Initial D Extreme Stage was released in Japan, Hong Kong, Singapore, Taiwan and South Korea on July 3, 2008. Initial D Extreme Stage is the sequel to PlayStation 2's Initial D Special Stage and the PlayStation Portable's Initial D Street Stage. Initial D Extreme Stage is not region protected. It was released in two versions, the Japanese and the Asian version. They are both in Japanese, but the Asian version offers an English manual.

== Gameplay ==
The game bears much similarity to Initial D Arcade Stage 4 with tweaks and additions. Restrictions placed on the player in the arcade, such as allowing vehicle tuning after 3 IC card ejects, have been removed as there is now no IC card.

The online play is available with a PlayStation Network account. The Japanese PSNet account allows users to connect using Sega's All.Net. Online is usable for all regions, but only in the Japanese version. Online play has ranking races, free races, chatrooms used for initiating free races, and currently ranked player lists.

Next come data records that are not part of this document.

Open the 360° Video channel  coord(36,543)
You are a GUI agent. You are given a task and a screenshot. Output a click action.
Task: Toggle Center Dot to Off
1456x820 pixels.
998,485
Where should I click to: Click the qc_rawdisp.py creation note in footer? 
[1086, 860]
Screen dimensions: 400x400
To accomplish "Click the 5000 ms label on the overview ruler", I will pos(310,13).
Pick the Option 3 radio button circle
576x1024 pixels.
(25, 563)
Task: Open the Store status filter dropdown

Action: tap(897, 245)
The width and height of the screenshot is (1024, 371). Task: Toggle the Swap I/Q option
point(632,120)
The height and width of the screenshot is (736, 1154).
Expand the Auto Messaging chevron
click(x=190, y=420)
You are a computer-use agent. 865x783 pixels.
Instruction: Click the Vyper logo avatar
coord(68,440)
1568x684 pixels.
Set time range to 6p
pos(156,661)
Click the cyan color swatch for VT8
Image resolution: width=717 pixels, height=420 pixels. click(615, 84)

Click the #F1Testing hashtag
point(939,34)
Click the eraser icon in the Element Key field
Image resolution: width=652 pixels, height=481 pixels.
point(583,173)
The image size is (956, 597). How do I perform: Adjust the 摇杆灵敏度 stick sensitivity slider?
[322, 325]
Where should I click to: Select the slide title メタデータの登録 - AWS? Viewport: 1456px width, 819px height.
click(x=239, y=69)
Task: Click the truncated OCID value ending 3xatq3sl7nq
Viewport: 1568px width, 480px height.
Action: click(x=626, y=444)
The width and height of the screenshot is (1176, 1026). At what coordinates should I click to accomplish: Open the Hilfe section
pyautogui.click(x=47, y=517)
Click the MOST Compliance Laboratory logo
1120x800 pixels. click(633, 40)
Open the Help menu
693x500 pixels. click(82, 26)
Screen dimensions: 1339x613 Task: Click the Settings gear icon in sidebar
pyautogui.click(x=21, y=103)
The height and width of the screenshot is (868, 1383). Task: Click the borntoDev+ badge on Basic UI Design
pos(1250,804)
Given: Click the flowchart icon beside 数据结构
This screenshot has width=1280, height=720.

The chatrooms offer a limited chatting capability but allow custom messages.

Ranking mode matches up players on the PlayStation 3 system. Game points are gained from all races, based on how the player performed. After the race the player's ranking meter will either increase or decrease according to things like match result, opponent ranking, and ranking points required for leveling up.

=== Modes ===
Initial D Extreme Stage offers two or three game modes, depending on what version it is.

- Legend of the Streets - like Initial D Arcade Stage 4, this is the game's story mode where the players face characters from the series in Happogahara (only console) despite the course being absent in the arcade.
- Time Attack - this mode allows the players to race any of 3 cars on any course in the game. This also allows them to collect points.
- Online Play - Japanese version only.

=== Tracks ===
All tracks have an up/downhill option (in/outbound for Happo and Tsukuba, counter/clockwise for Lake Akina, downhill/reverse for Iroha), day/night option, dry/wet option in Time Attack. In both Time Attack and Legend of the Street, the player has the option to change the music played during the race.

=== Download contents ===
Japanese players were given the option to download a free patch released later to unlock 3 cars that were added into IDAS4 version 1.5: RX-8, MX-5, and Altezza. Japanese players also have the option to buy two additional My Character Part add-ons, which if purchased gave them more character customization parts for ¥ 336 each.

Japanese PSN store also sold Initial D manga chapters for 300 yen each.